** start of Material for the task **

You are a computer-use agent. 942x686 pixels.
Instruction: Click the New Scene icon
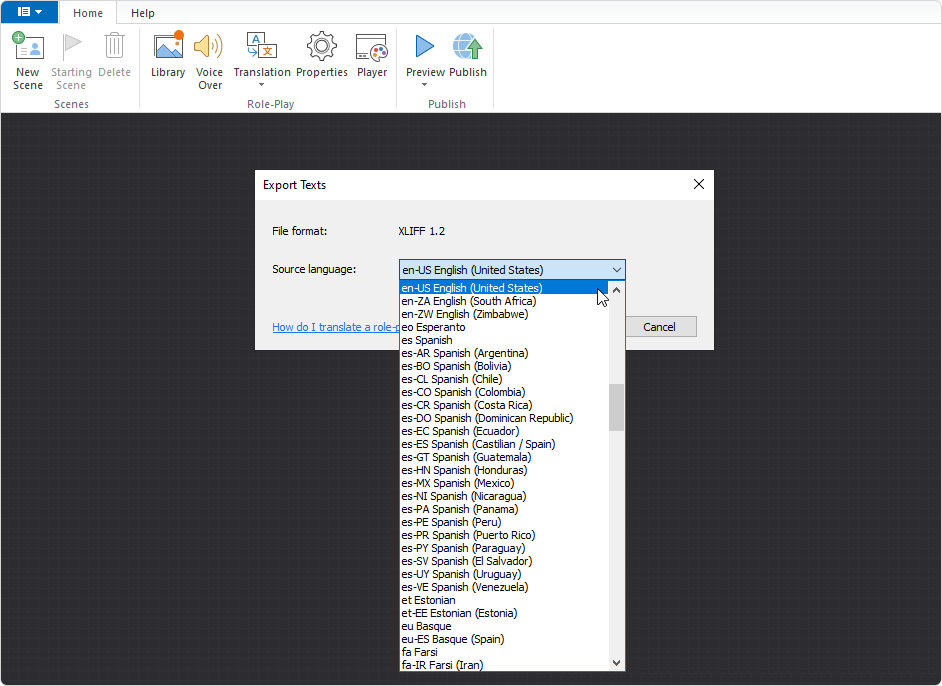(28, 48)
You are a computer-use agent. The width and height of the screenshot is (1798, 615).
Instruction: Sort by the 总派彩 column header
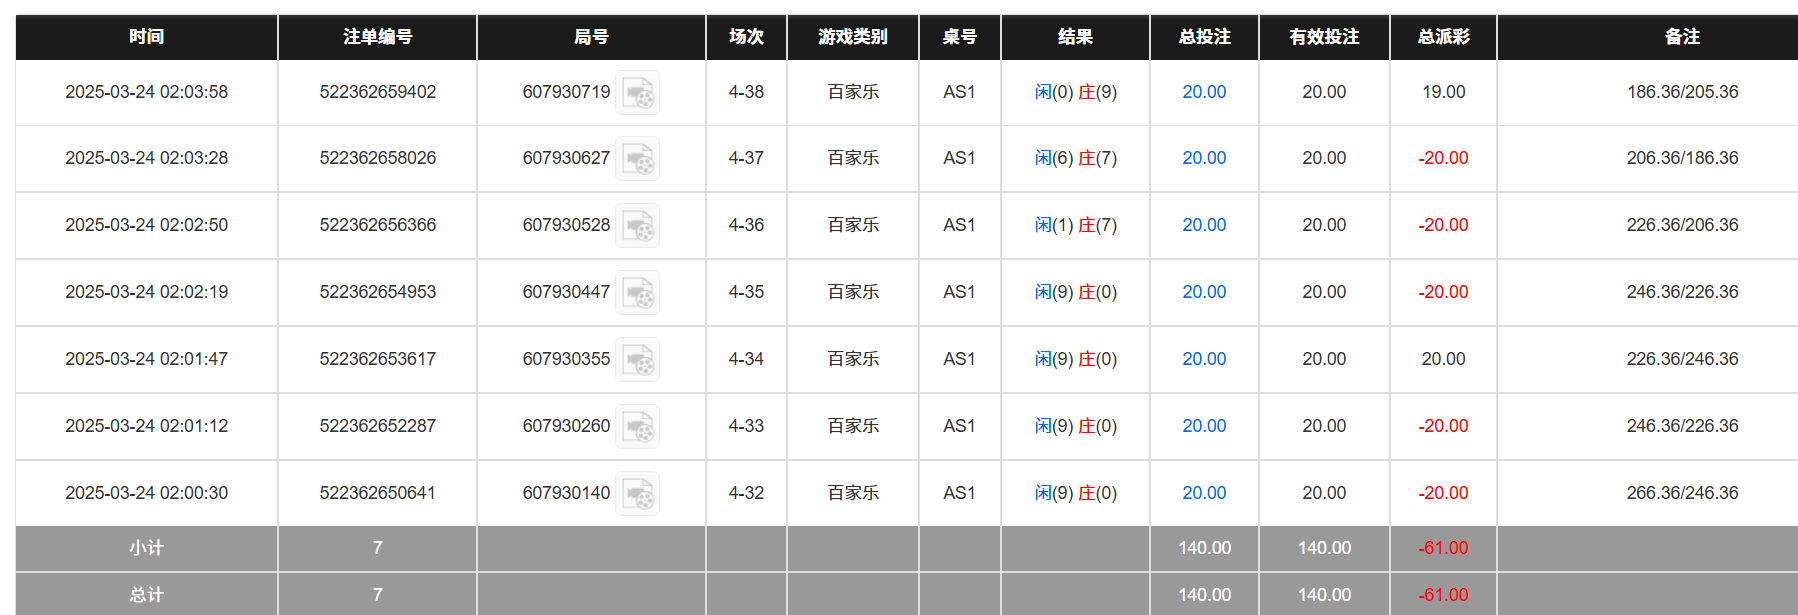[1442, 37]
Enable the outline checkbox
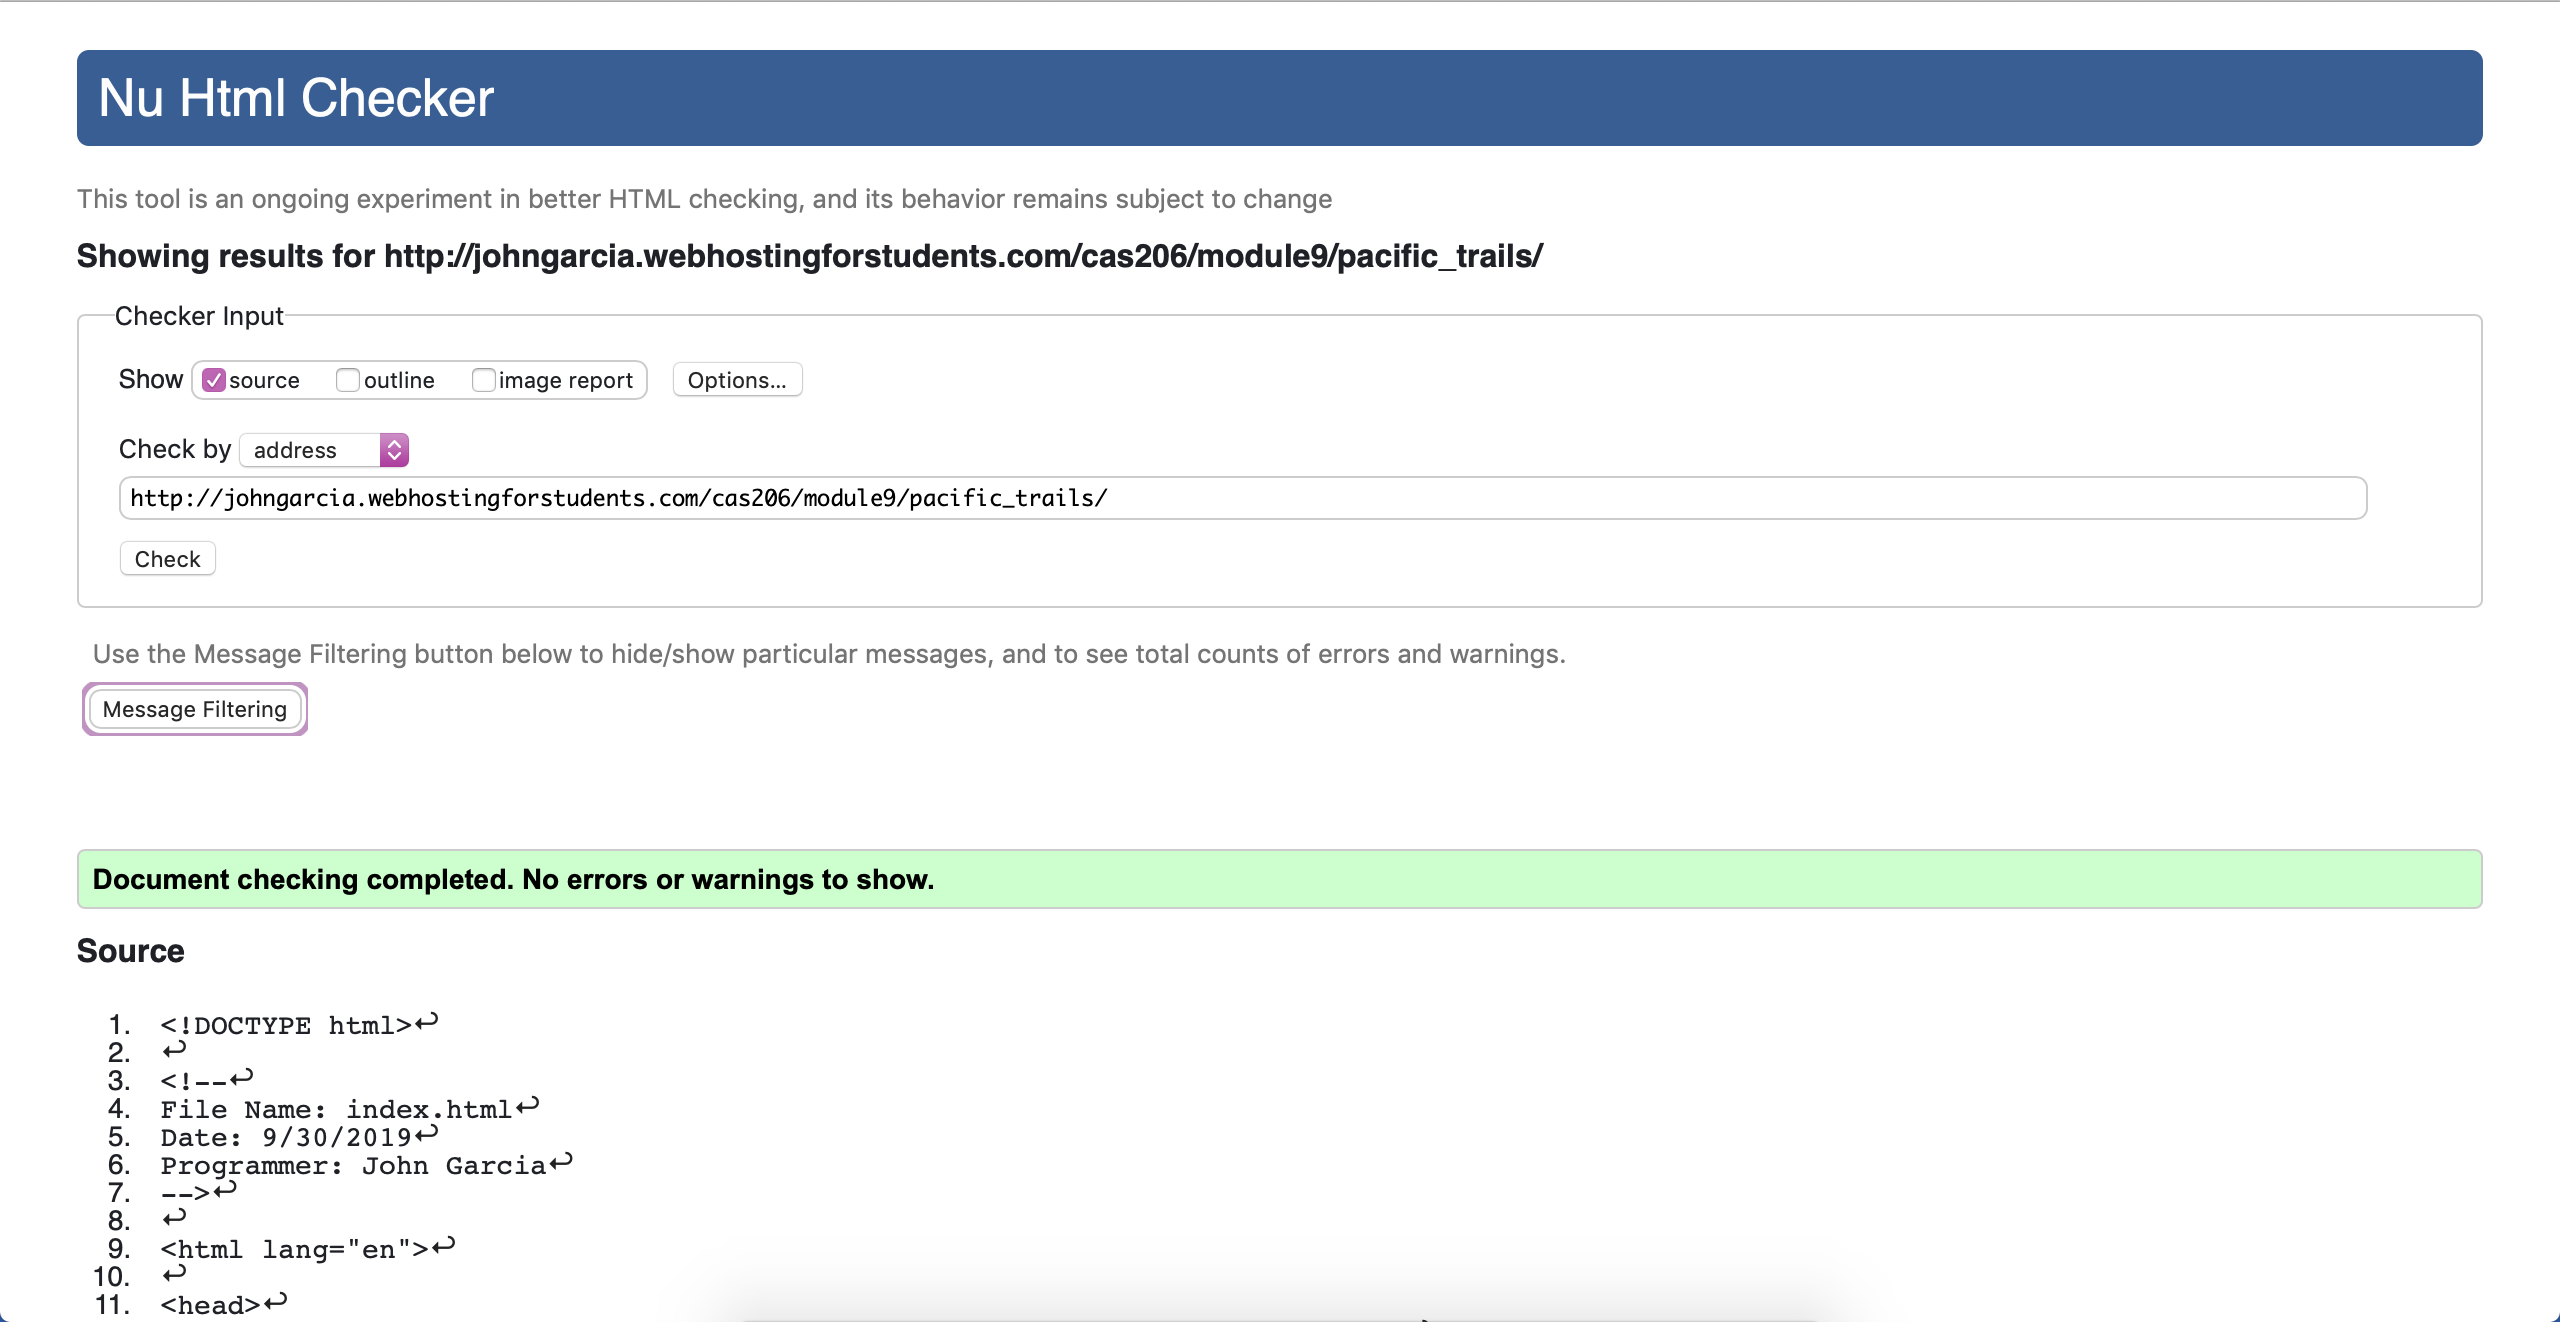The width and height of the screenshot is (2560, 1322). click(348, 380)
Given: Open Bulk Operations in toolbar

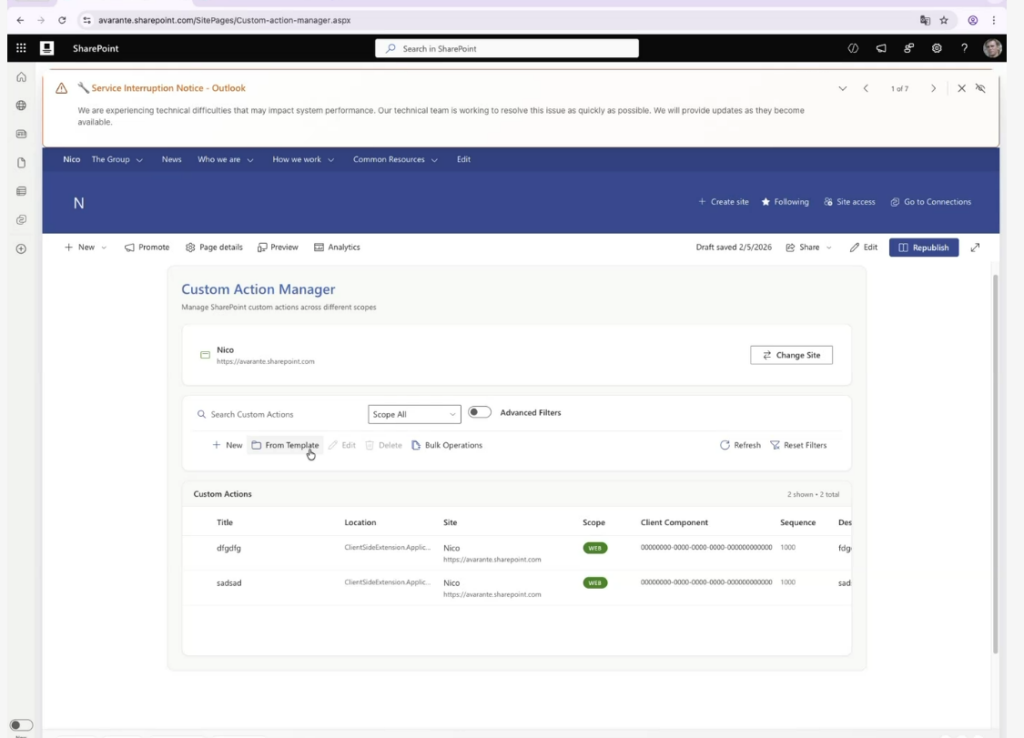Looking at the screenshot, I should pyautogui.click(x=446, y=445).
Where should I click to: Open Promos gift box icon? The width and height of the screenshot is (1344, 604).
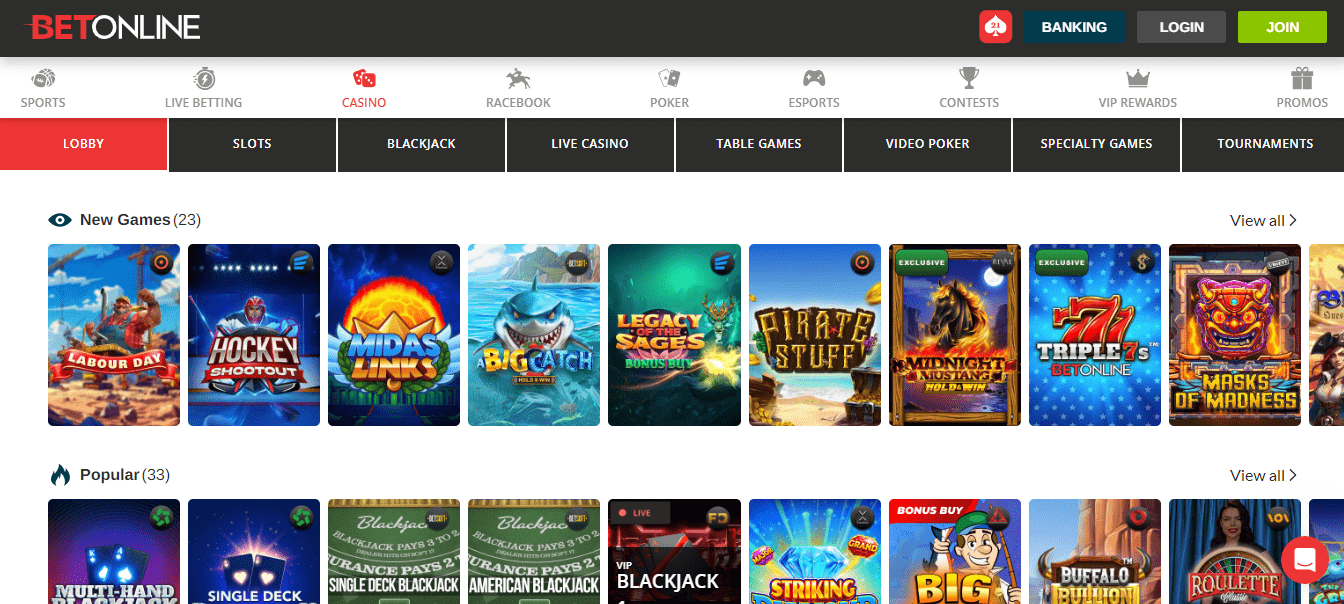[1301, 79]
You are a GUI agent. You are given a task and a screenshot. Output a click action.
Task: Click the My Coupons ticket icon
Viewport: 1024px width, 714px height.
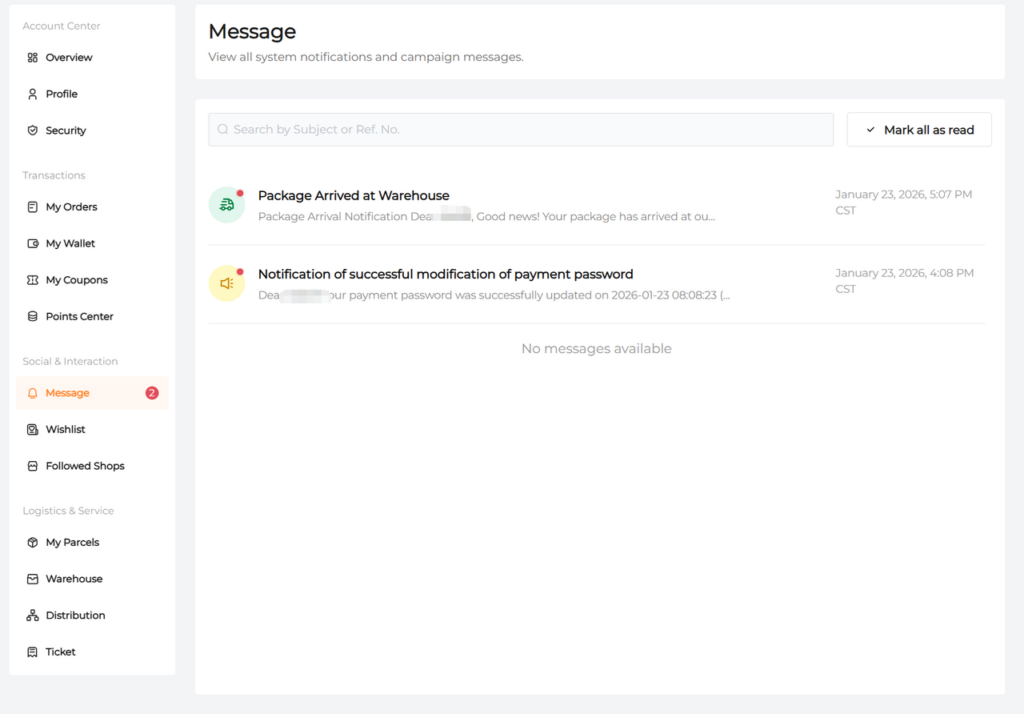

** end of Material for the task **

◆ **Description of the task**: Update the stretch from the line containing "You are a GUI" through the end of the listing by replacing "ticket" with "tag" and leaving everything else unchanged. Return only those lines, without the picture.

◆ **Answer to this exercise**:
You are a GUI agent. You are given a task and a screenshot. Output a click action.
Task: Click the My Coupons tag icon
Viewport: 1024px width, 714px height.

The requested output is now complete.